▶ **Instructions to follow**
Starting with the line that contains "Given: Click the", return every line through the end of the listing below exactly as written. Omit the pictures.
_ _ _ _ _ _ _
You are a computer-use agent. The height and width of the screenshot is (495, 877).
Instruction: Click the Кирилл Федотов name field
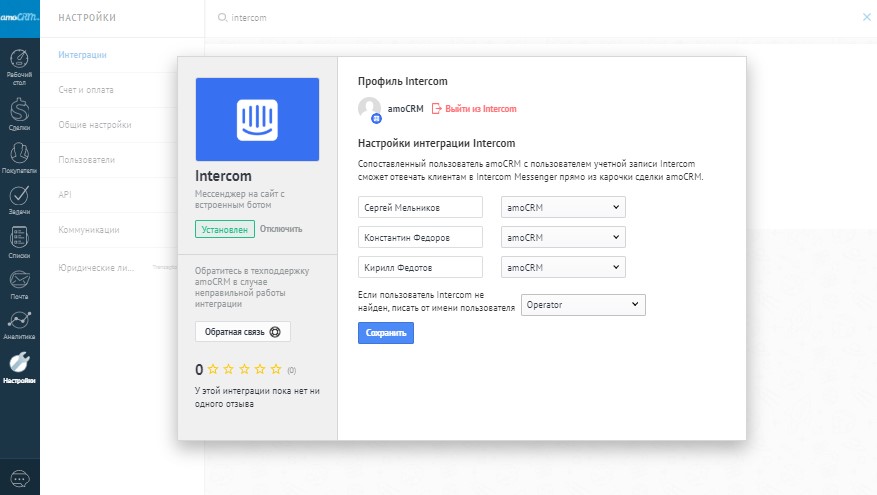pyautogui.click(x=420, y=267)
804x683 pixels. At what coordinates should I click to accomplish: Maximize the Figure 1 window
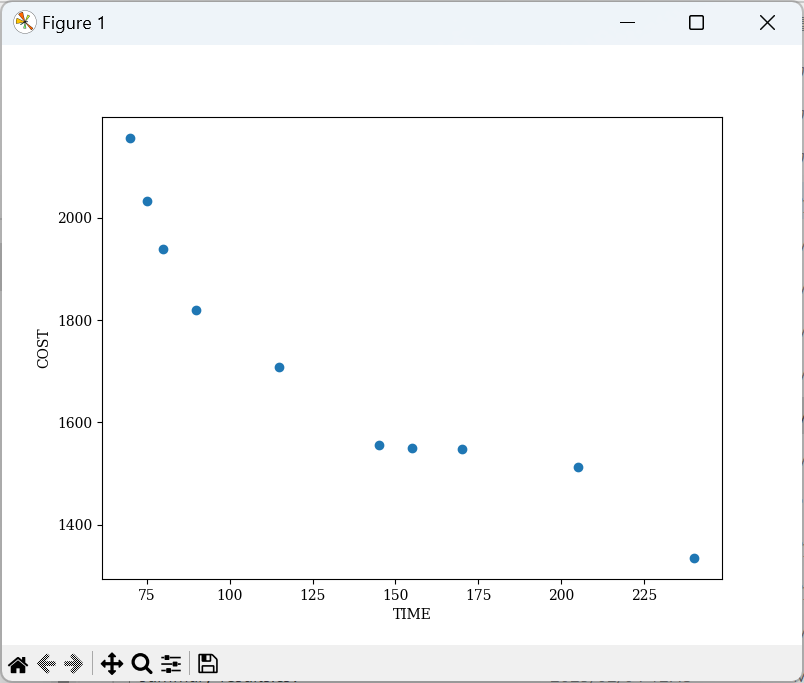(697, 22)
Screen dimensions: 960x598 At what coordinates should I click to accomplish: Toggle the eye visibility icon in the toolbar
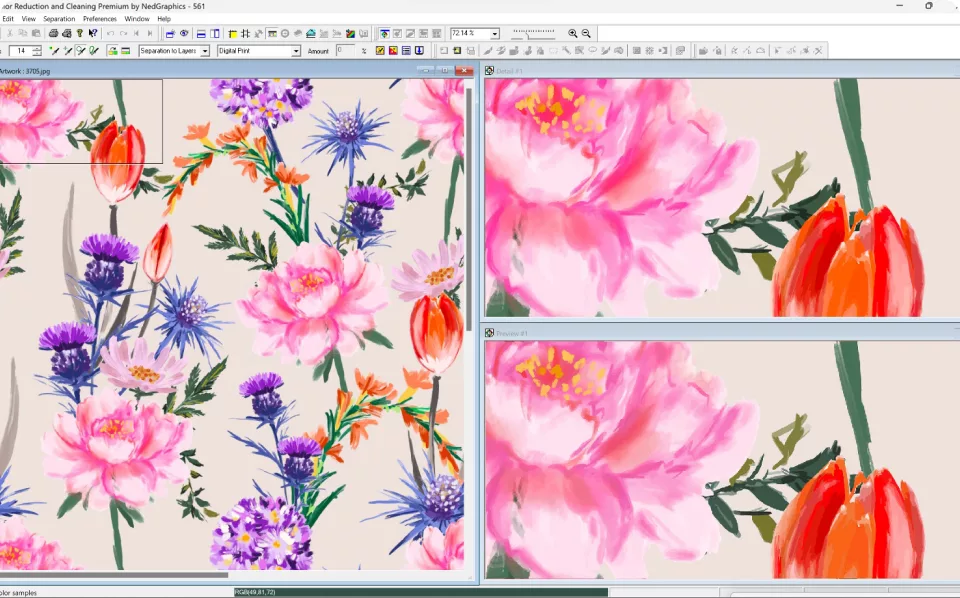coord(184,33)
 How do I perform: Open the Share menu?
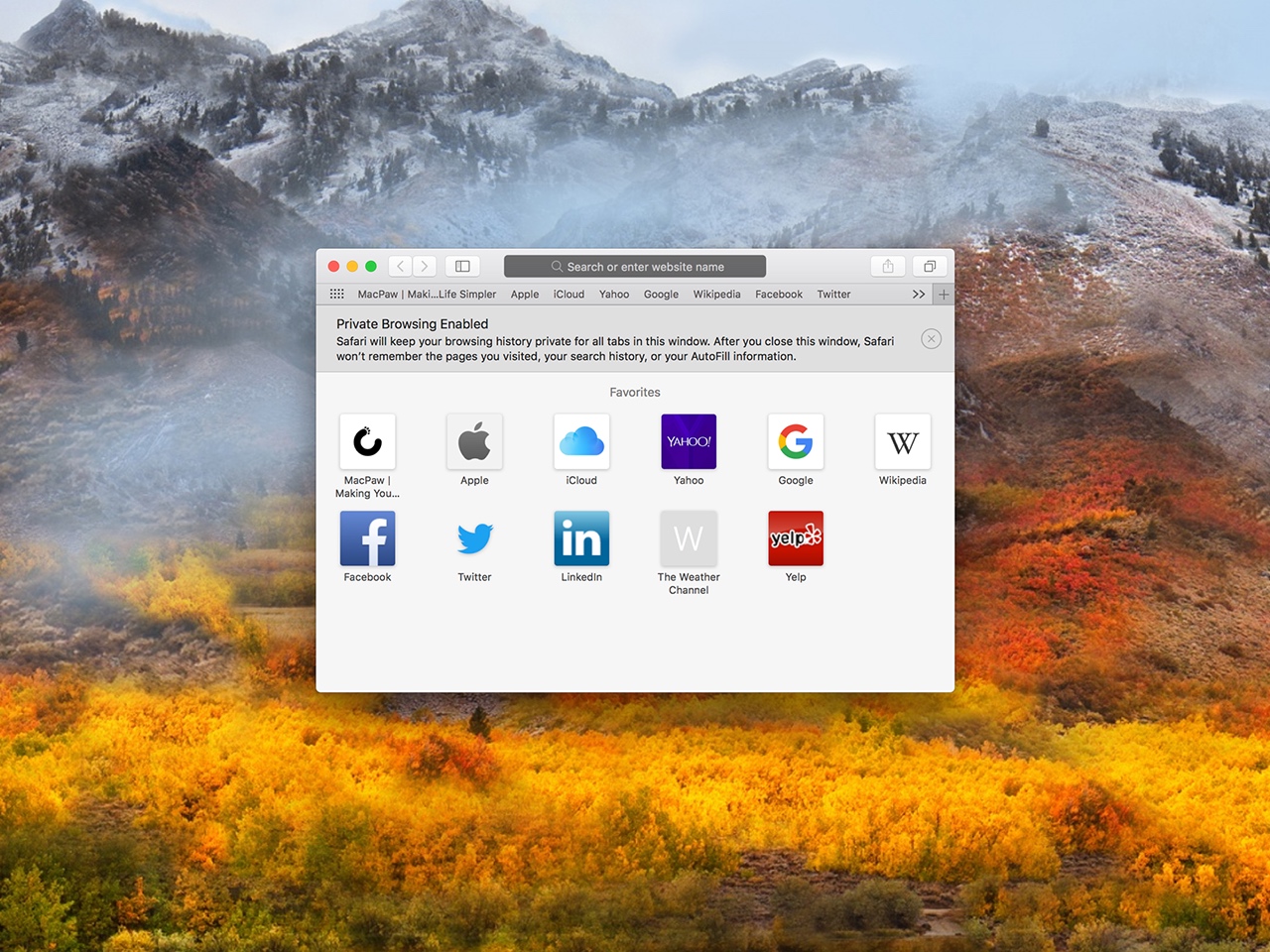click(x=887, y=266)
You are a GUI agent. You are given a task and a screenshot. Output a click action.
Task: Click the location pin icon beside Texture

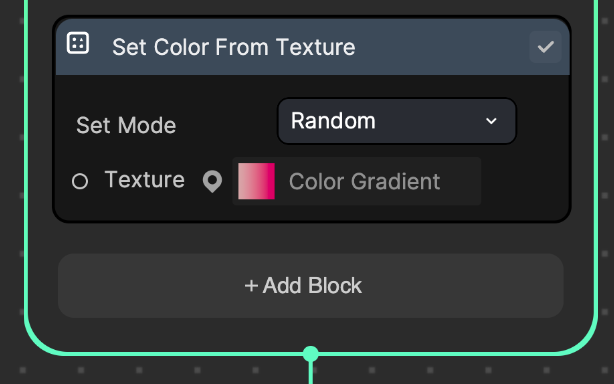pyautogui.click(x=213, y=181)
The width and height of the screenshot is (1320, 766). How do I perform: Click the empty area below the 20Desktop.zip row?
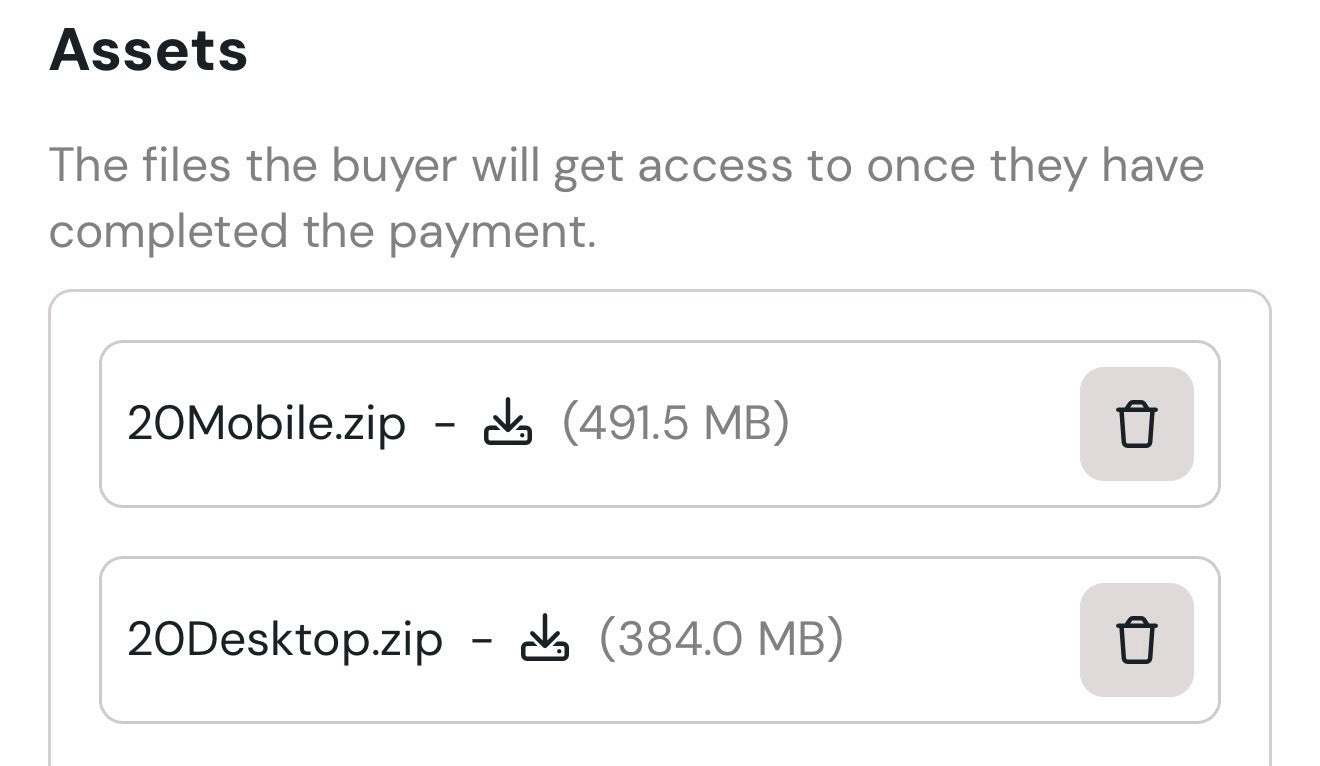tap(660, 745)
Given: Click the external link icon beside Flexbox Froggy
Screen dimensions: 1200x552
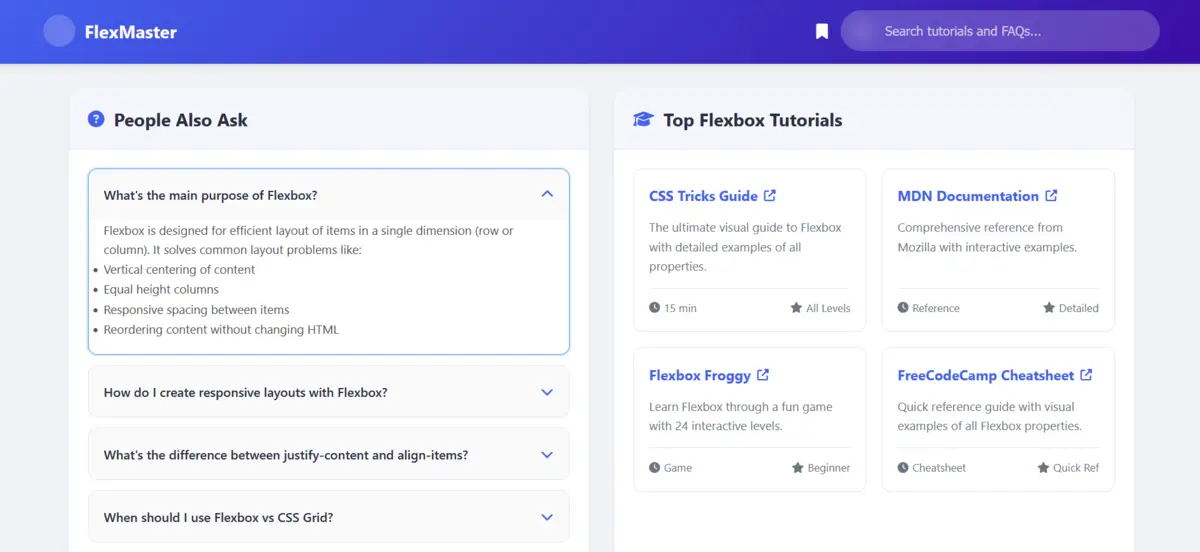Looking at the screenshot, I should coord(763,375).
_ _ _ _ _ _ _
▶ **Exercise answer**
Given: Click the external link icon beside Flexbox Froggy
Screen dimensions: 1200x552
Looking at the screenshot, I should coord(763,375).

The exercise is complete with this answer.